I recently bought some property that had an old barn, built circa 1850. My wife and I wanted to save it, and we found an excellent crew of Amish carpenters that knew what to do. They jacked it up and poured a proper foundation, saved the timber frame, put in a new roof, rebuilt the lofts and stairs, and replaced all of the siding and battens with poplar from their mill. Much of the old siding was too far gone, but I was able to salvage about 600 board feet and some extra beams. Most of it seems to be cedar, but there is sone hardwood too (can't tell yet but guessing it is oak, cherry, or chestnut. The majority of the boards are about 10" wide and 12 to 16' long. I don't have a great picture of the stack but this one sort of helps show it. 









Anyways, now the barn is a great space for entertaining with my family, and of course, my workshop. I have used some of the reclaimed siding for projects, but I still have a ton of it left. I would love to find a better way to store it than just stacking it three boards deep on the concrete floor (resting on treated 2×4s).

Has anyone stored 400 to 500 board feet on a wall rack? Not sure what kind of capacity you could do with wall mounting or if there are some other options I am not considering.
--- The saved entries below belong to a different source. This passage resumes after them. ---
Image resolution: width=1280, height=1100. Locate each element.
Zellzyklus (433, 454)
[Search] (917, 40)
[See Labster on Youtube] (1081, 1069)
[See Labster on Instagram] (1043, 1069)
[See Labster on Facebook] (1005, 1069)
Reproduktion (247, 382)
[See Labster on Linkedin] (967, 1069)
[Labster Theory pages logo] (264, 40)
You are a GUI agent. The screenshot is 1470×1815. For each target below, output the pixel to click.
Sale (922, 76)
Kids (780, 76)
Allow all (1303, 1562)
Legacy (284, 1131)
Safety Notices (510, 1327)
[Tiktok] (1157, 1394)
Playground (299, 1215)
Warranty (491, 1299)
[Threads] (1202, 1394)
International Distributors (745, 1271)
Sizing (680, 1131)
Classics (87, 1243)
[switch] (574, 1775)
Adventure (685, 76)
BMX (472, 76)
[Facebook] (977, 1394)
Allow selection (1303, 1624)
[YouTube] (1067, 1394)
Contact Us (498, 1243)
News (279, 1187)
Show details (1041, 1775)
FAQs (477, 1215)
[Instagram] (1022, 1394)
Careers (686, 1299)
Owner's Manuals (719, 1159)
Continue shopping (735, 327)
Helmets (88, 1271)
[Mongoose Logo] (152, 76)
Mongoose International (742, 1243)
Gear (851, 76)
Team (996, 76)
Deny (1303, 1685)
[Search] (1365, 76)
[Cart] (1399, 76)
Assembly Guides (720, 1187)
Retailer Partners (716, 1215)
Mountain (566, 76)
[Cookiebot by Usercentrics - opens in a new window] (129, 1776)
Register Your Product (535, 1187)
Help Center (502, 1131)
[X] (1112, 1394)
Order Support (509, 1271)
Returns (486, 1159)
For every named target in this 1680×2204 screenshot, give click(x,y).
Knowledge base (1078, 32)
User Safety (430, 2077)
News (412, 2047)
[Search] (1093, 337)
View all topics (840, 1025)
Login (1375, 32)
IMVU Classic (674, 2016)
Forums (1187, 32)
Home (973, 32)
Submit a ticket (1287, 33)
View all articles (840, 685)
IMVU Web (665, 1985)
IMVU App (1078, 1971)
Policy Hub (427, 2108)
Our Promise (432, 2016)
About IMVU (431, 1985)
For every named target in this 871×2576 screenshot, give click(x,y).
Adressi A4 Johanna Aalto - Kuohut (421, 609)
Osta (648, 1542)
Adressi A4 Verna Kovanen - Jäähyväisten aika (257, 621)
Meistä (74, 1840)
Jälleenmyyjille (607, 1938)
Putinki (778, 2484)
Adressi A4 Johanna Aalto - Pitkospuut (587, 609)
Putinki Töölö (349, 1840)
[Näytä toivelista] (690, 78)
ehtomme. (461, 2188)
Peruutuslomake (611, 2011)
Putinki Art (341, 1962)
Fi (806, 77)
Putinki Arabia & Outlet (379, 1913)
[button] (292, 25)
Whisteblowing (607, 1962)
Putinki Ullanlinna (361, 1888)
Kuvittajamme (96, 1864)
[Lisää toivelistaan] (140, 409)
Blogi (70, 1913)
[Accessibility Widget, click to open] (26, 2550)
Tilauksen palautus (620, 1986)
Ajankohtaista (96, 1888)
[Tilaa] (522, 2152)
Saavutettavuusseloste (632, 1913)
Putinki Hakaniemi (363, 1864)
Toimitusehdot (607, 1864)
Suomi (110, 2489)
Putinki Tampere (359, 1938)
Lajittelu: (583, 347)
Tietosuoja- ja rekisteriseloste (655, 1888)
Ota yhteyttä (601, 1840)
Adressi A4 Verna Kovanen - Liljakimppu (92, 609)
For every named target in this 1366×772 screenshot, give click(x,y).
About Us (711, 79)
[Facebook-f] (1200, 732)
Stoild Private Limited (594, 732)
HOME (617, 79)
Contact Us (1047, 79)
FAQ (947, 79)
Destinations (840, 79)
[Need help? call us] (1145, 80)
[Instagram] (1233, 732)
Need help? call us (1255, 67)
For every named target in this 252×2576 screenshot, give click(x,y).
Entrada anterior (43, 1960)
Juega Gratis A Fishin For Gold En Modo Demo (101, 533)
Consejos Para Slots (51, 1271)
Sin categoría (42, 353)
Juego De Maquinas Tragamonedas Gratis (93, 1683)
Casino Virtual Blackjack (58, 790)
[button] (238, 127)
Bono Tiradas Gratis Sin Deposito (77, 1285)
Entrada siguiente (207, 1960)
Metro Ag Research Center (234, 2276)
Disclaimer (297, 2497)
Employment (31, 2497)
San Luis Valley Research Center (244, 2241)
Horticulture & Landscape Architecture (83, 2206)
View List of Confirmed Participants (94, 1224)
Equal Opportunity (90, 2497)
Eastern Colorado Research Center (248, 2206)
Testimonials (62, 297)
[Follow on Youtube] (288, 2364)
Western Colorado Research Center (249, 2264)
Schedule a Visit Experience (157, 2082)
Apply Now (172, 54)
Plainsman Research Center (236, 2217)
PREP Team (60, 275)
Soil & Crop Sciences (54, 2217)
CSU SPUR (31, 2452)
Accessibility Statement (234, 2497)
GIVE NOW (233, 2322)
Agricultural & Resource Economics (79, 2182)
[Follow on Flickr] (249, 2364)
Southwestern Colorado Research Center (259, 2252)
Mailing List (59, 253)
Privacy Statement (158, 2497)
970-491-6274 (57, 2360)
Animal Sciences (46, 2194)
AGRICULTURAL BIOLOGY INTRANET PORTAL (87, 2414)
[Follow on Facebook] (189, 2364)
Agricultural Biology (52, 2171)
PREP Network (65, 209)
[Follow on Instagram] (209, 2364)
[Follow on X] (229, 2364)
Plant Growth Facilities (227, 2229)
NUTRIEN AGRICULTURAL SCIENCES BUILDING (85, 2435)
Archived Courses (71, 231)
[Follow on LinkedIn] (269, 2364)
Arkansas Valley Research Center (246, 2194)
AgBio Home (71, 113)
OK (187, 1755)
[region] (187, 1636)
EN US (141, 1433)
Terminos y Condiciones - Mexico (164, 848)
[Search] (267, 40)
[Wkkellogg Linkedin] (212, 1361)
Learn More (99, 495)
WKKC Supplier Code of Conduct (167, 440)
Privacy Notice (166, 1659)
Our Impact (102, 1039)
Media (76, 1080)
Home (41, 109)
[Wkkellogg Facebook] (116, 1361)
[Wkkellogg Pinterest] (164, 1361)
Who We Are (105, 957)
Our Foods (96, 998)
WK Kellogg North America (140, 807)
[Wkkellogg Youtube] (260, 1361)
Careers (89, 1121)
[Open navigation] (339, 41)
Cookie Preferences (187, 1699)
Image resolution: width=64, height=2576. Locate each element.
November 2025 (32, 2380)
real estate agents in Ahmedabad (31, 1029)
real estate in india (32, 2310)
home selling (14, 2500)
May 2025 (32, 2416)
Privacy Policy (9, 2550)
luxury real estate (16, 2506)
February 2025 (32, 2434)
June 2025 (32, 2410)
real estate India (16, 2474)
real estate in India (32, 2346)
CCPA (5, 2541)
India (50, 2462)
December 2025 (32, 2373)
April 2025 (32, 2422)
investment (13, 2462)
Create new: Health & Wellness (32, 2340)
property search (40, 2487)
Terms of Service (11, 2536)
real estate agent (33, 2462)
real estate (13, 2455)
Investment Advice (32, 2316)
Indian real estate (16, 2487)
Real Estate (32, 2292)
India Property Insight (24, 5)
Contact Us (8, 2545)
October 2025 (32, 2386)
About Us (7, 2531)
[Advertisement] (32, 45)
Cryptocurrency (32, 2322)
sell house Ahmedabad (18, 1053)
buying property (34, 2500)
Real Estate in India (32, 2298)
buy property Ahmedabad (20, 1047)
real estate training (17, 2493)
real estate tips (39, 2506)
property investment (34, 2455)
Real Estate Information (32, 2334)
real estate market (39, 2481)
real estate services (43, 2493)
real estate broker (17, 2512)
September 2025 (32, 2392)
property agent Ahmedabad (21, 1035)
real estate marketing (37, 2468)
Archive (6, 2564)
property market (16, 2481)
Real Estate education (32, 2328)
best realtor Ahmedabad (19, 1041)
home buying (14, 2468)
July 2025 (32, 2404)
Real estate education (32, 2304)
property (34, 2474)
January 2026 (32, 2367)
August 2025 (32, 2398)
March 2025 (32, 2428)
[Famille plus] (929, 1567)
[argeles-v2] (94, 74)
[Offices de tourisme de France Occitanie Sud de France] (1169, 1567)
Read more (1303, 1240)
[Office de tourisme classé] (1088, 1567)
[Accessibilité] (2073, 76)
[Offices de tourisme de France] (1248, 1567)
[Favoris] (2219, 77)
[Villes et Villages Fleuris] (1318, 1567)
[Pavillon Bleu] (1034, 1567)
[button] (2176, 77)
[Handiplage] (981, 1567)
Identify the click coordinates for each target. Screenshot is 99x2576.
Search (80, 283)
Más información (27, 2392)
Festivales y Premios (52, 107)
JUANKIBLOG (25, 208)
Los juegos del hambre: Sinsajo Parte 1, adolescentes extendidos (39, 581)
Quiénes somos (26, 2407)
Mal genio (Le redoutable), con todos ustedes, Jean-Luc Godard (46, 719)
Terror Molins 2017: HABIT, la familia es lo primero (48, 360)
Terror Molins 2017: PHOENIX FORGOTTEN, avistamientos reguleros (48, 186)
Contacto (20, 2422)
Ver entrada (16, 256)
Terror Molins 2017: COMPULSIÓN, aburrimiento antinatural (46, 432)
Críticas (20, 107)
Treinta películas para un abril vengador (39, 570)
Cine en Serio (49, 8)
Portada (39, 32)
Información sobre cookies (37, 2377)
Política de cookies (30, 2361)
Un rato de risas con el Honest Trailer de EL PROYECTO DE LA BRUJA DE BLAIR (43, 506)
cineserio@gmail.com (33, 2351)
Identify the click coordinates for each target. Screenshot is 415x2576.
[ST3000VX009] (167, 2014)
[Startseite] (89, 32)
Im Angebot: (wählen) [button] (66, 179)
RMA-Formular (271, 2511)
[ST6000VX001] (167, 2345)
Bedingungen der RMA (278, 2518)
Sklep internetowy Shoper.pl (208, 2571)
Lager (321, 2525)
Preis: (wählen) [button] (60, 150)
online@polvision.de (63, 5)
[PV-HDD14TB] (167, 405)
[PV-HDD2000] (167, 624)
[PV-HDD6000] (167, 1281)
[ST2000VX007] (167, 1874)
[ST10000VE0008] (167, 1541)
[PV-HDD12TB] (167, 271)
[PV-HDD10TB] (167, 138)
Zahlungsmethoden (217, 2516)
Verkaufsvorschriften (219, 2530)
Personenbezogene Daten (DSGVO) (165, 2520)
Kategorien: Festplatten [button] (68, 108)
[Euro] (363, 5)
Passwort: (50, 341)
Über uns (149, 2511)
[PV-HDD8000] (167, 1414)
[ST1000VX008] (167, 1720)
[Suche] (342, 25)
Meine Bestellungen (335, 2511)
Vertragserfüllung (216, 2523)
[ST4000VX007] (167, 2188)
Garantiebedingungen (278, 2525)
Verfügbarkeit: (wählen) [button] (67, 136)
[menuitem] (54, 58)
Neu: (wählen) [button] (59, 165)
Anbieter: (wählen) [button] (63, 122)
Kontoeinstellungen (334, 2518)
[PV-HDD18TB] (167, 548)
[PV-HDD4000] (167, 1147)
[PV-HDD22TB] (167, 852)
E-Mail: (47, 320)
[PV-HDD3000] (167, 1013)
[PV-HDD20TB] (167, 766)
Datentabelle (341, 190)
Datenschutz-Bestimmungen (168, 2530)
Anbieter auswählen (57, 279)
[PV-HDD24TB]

I also have TONS of 8/4 and 4/4 poplar cutoffs (most are 24 to 36") that I saved from the work on the new siding and lofts. If anyone has some cool project ideas for using the cutoffs, I am all ears as well.

Thanks!


----------



## joey502 (Mar 30, 2014)

I would store it vertically. You may have the ceiling height or may have to cut it but vertical storage is a good use of space. Vertical storage allows you to select boards with out digging through a pile.

I have the same BF in my garage, I bought it as a lot from a guy on CL. I made wooden brackets that secure to the wall at each stud. Between each of them I sorted the wood by type, color, condition etc. A small piece of chain connects to each of the brackets to keep anything from falling. This configuration is 12' along on wall x 9' tall (just below finished ceiling) x 15" deep. There is a lot of wood stored and no space wasted.


----------



## Dbhoosier (Jan 10, 2015)

Thanks, joey502, for your reply! Question - have you had any issues with the lumber bowing when stored vertically? I didn't really consider vertical storage as I thought bowing would be an issue. I certainly have the ceiling height in that part of the barn. Part of my goal is creating more floor space, so vertical storage isn't the complete solution, but it probably would free up more floor space than the current three-deep piles of horizontal storage on the floor right now.


----------



## joey502 (Mar 30, 2014)

I have not noticed and damage to the wood, not saying that it could not happen. A better part of my woodworking project are in the medium size range so any distortion of the wood is removed when I cut long boards shorter and joint them. My boards are not leaning against anything. The weight is on the floor, the chains are for safety, the wood does not rest on them.

I am sure there are others that store their wood vertically. Has anyone else had an issue with storing wood this way?


----------